Who Should Be Immunized for the Flu?
The U.S. Centers for Disease Control recommends everyone over six months of age get the seasonal influenza vaccine. This is the most important step you can take in preparing for flu season and protecting yourself and your family. Listed below are specifics groups who should be immunized:
- All children aged six–59 months (i.e., six months–four years);
- All persons aged 50 years or older
- Children and adolescents (aged six months–18 years) receiving long-term aspirin therapy who therefore might be at risk for experiencing Reye syndrome after influenza virus infection
- Women who will be pregnant during the influenza season
- Adults and children who have chronic pulmonary (including asthma), cardiovascular (except hypertension), renal, hepatic, hematological or metabolic disorders (including diabetes mellitus)

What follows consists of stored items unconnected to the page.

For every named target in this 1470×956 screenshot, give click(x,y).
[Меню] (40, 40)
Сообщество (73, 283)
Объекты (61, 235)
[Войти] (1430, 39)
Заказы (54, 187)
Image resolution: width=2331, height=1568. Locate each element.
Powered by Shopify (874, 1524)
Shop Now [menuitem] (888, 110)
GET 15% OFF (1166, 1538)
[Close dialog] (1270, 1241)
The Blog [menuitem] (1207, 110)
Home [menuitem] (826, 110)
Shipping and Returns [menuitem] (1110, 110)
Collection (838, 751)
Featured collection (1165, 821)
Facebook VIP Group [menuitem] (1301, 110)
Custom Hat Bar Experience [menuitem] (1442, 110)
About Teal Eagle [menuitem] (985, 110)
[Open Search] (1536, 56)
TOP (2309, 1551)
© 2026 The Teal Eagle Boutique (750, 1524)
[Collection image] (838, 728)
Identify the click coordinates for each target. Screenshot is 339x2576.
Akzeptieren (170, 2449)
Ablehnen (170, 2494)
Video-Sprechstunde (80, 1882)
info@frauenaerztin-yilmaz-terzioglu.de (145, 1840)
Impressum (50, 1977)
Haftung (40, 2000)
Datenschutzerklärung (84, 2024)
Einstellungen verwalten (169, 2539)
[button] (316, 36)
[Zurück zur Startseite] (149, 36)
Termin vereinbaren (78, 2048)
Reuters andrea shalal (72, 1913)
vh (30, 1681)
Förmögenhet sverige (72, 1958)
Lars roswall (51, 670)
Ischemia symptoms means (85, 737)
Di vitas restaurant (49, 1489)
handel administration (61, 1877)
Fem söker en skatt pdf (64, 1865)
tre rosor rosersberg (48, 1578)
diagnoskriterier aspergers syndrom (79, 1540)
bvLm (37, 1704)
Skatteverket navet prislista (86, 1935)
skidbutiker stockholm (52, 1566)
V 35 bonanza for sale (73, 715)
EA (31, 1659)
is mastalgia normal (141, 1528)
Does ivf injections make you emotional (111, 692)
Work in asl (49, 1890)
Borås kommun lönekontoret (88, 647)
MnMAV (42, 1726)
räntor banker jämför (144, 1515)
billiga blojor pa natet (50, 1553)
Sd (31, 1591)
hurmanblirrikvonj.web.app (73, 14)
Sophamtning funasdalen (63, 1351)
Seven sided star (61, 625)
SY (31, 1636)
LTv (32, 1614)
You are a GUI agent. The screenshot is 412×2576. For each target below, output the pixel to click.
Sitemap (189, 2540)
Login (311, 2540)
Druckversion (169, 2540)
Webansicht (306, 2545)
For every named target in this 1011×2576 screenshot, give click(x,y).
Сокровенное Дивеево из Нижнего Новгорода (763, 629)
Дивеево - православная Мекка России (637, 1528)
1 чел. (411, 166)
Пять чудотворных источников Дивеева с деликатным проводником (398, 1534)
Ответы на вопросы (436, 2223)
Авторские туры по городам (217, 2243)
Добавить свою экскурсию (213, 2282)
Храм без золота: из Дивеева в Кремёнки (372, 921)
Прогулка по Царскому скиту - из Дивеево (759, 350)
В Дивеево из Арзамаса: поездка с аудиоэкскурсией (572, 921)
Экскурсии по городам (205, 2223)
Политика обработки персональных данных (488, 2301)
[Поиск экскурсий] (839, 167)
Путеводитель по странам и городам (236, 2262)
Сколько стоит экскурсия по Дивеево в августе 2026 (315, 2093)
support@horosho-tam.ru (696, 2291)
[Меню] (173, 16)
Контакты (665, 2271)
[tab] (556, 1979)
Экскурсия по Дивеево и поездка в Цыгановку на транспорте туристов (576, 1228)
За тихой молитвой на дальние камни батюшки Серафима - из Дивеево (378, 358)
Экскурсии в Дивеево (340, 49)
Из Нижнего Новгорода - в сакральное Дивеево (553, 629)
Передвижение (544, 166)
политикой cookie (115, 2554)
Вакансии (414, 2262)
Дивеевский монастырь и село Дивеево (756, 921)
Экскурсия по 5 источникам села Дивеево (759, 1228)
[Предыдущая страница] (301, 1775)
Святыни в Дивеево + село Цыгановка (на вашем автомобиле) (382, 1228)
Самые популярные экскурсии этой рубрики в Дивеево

- Adults and children who have immunosuppression (including immunosuppression caused by medications or by human immunodeficiency virus;
- Adults and children who have any condition (e.g., cognitive dysfunction, spinal cord injuries, seizure disorders, or other neuromuscular disorders) that can compromise respiratory function or the handling of respiratory secretions or that can increase the risk for aspiration
- Residents of nursing homes and other chronic-care facilities
- Health care personnel
- Healthy household contacts (including children) and caregivers of children under five years and adults 50 years or older, with particular emphasis on vaccinating contacts of children under six months
- Healthy household contacts (including children) and caregivers of persons with medical conditions that put them at higher risk for severe complications from influenza
In addition to flu shots, the FluMist® nasal vaccine is available. Given as a nasal spray, the FluMist® is for healthy patients ages two to 49.
The appropriate time for receiving the flu vaccine is between October and December.